I'm not looking to debate. Virtually everything that's posted in a thread like this I have seen before, some things many many times.
If a thorium reactor relies upon such a simple process, which was understood in the 1960's, then thorium should already be a significant power source. It's not, and no matter what current research is active, it's still questionable. It's not a magic bullet, though I have often seen it referred to as such.
If you're posting your comments here you're debating.
And as I explained the reason that thorium based MSRs weren't developed had nothing to do with their physical characteristics which are plainly superior to PWRs, LMFBRs and most other nuclear reactor types with the possible exception of the DMSR which is a slightly simpler but less efficient design.
The reason LFTRs weren't developed is due to the politics of the Cold War era they were first developed in. The thorium fuel cycle produces very little plutonium which is the main source of fissile material in nuclear weapons. One ton of thorium completely consumed in an MSR would only give you about 15 kgs of plutonium at the end of the cycle. The uranium fuel cycle in an PWR would give you close to 1/3 of a ton of Pu-239.
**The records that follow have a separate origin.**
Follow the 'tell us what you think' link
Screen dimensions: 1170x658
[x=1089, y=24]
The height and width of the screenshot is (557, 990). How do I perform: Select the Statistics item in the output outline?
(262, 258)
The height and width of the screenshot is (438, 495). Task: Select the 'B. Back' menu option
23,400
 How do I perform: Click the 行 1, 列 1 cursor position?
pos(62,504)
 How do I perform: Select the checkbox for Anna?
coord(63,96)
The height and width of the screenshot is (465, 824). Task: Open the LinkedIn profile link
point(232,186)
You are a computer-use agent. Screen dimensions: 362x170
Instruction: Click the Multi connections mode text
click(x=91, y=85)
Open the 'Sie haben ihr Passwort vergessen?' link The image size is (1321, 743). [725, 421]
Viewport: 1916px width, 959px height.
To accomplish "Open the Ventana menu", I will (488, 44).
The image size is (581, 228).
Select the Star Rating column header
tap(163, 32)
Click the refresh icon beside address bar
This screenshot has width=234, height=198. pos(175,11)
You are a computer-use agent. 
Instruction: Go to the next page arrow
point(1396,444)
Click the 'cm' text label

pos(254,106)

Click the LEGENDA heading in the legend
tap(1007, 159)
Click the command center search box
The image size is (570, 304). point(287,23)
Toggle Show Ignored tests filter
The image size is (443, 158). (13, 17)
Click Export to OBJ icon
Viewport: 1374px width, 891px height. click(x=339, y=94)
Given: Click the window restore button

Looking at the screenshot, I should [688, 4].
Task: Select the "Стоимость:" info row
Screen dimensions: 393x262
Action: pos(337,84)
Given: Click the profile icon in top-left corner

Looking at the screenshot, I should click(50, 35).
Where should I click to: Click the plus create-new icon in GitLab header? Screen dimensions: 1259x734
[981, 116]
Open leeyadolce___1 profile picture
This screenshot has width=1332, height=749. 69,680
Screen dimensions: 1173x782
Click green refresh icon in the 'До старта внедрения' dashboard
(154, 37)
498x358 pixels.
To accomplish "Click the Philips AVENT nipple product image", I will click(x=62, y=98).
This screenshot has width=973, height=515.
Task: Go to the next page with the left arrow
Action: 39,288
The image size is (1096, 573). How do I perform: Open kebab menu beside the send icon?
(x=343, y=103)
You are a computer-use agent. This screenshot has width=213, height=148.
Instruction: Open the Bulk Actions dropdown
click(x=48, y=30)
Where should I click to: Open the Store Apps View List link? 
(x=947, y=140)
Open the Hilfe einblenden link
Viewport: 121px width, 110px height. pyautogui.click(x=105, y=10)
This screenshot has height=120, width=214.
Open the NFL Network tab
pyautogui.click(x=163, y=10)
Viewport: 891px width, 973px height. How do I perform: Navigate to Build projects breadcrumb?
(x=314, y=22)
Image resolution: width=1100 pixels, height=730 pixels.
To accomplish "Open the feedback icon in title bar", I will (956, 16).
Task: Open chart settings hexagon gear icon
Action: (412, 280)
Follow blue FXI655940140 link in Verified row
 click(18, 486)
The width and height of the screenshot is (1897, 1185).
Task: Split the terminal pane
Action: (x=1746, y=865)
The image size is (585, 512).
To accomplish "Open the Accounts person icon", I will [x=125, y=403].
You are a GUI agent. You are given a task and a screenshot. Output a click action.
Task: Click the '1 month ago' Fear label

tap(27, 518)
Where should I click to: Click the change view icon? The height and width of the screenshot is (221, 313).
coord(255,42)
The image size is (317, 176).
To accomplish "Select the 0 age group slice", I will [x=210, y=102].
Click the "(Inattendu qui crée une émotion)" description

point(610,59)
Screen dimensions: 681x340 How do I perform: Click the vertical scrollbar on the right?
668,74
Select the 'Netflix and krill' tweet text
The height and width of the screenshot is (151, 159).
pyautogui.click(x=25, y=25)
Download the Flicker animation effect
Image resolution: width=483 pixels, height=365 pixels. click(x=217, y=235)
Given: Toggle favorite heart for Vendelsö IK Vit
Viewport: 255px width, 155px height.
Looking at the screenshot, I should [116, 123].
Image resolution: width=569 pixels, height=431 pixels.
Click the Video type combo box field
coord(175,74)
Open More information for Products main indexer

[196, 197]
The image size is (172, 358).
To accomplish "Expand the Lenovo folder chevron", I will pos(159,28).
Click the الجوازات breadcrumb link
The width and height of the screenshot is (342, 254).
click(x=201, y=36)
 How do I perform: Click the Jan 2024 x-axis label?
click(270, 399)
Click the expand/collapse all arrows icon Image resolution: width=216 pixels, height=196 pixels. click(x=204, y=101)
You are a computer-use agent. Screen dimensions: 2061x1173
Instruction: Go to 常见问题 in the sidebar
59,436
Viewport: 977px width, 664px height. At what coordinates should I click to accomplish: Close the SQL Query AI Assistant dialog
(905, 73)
PWRs are highly inefficient, using up about 0.7% of available fuel before the fuel rods degrade and have to be replaced. A two fluid LFTR would consume almost 100% of the fuel load. With a uranium oxide fueled PWR you'd need to start with about 200 tons of unenriched uranium processed to about 35 tons of 20% U-235 enriched fuel to compare with the same energy produced by one ton of Th-232. At the end you have about 35 tons of spent nuclear fuel with the uranium powered PWR with large amounts of long lived waste, with the thorium MSR you end up with one ton of waste, most of it fissile products that are safe within ten years.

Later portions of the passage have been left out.